TASK TO CARRY OUT: In the mailing-list message about DRS syntax, starting at "Karl Taylor, Dean, and" and ending at "(not faceted search).", substitute "tree-based browsing" for "hierarchical browsing" and give that passage again.

GIVEN TEXT:

--- start ---

[Go-essp-tech] DRS syntax into ESG

Bob Drach drach at llnl.gov
Mon Nov 16 20:01:36 MST 2009


Hi Luca,

Karl Taylor, Dean, and I came up with a fairly straightforward layout  
for hierarchical browsing of CMIP5 datasets. The path takes three  
clicks to go from Activity/Project to any individual dataset - see  
the attached document.

I should emphasize that the document relates only to:

- CMIP5 project/activity,
- hierarchical browsing (not faceted search).

More discussion to follow on the telecon tomorrow.

Bob

-------------- next part --------------
A non-text attachment was scrubbed...
Name: browsingCMIP5.doc
Type: application/octet-stream
Size: 60416 bytes
Desc: not available
Url : http://mailman.ucar.edu/pipermail/go-essp-tech/attachments/20091116/c1ff69f3/attachment-0001.obj 
-------------- next part --------------



On Nov 6, 2009, at 7:35 AM, Luca Cinquini wrote:

> Hi Stephen:
>
> On Nov 6, 2009, at 7:21 AM, <stephen.pascoe at stfc.ac.uk>  
> <stephen.pascoe at stfc.ac.uk
>> wrote:
>
>>
>> I would contend that at the interface level the DRS isn't anything
>> to do
>> with a hierarchy.  The DRS document doesn't mention "hierarchy" or
>> "tree" anywhere (although it does mention "path").  It defines a set
>> of
>> components (aka properties or attributes) with controlled  
>> vocabularies
>> and an order in which those components should be encoded in a URL
>> syntax.
>>
>> Section 3.2 does talk about a filesystem layout of the DRS but I  
>> think
>> this is really an implementation detail.  URL schemes don't have to
>> map
>> directly onto the filesystem.  However, since our current tools
>> (THREDDS, GridFTP and presumably the Gateway) do have the concept  
>> of a
>> hierarchy hard-wired into them we do have to work out how to make  
>> them
>> work with the *non-hierarchal* DRS.

--- end ---

ENTRIES PROVIDED:
--- start ---

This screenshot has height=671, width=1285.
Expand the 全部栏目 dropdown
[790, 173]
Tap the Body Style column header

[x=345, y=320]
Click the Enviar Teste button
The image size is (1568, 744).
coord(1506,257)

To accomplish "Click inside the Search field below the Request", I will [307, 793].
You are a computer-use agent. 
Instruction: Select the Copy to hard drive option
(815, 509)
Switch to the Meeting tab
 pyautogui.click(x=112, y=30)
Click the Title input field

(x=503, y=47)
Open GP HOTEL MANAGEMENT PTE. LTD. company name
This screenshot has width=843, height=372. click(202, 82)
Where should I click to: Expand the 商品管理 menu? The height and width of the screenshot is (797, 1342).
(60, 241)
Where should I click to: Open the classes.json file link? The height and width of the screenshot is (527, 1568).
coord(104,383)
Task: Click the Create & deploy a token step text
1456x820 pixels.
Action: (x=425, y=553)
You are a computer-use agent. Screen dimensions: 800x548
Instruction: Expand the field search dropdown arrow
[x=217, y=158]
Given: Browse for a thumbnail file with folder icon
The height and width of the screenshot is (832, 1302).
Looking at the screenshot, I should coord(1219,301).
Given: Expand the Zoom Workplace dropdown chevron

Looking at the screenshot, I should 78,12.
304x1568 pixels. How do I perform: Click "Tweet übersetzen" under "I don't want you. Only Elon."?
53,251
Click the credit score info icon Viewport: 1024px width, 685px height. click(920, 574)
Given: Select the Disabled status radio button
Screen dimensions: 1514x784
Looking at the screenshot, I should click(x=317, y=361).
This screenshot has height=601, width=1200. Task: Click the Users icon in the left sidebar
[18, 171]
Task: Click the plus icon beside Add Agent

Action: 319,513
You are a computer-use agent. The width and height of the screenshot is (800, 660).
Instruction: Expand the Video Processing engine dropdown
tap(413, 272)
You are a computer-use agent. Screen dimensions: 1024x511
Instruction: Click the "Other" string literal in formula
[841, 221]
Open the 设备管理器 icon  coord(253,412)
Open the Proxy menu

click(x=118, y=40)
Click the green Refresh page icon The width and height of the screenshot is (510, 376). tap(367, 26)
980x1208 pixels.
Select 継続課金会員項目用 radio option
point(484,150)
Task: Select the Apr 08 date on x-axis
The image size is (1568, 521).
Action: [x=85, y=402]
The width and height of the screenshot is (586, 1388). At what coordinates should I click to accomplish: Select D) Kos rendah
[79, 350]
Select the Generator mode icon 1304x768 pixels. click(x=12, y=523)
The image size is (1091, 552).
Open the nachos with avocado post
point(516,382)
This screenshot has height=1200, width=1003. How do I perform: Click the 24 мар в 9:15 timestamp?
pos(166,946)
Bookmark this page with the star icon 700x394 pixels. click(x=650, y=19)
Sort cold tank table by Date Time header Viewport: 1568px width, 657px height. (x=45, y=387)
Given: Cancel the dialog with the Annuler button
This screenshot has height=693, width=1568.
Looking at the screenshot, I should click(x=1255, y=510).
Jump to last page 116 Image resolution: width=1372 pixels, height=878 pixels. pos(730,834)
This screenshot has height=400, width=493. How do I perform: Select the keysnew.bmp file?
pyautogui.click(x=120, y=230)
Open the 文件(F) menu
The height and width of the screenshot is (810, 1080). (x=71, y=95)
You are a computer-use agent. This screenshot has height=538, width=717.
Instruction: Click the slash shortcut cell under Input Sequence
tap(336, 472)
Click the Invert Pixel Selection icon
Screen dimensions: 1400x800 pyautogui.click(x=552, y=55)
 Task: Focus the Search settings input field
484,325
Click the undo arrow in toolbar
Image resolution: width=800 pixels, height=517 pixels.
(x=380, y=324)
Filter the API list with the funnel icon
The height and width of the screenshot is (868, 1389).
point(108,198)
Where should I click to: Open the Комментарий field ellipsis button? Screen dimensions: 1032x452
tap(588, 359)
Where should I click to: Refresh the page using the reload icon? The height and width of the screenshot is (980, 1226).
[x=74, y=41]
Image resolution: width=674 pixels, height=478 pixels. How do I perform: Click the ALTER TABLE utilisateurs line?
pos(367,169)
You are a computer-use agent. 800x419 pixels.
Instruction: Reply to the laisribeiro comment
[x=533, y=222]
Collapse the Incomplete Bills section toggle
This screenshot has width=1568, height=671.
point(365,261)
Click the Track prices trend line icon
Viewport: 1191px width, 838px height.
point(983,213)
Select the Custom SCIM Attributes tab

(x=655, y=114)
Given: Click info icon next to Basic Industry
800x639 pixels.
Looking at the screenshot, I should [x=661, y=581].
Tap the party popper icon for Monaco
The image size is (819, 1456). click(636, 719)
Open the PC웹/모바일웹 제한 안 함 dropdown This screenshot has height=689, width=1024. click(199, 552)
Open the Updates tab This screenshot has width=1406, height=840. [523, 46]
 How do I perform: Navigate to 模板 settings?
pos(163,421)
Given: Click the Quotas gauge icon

--- end ---

WRITTEN ANSWER:
Karl Taylor, Dean, and I came up with a fairly straightforward layout  
for tree-based browsing of CMIP5 datasets. The path takes three  
clicks to go from Activity/Project to any individual dataset - see  
the attached document.

I should emphasize that the document relates only to:

- CMIP5 project/activity,
- tree-based browsing (not faceted search).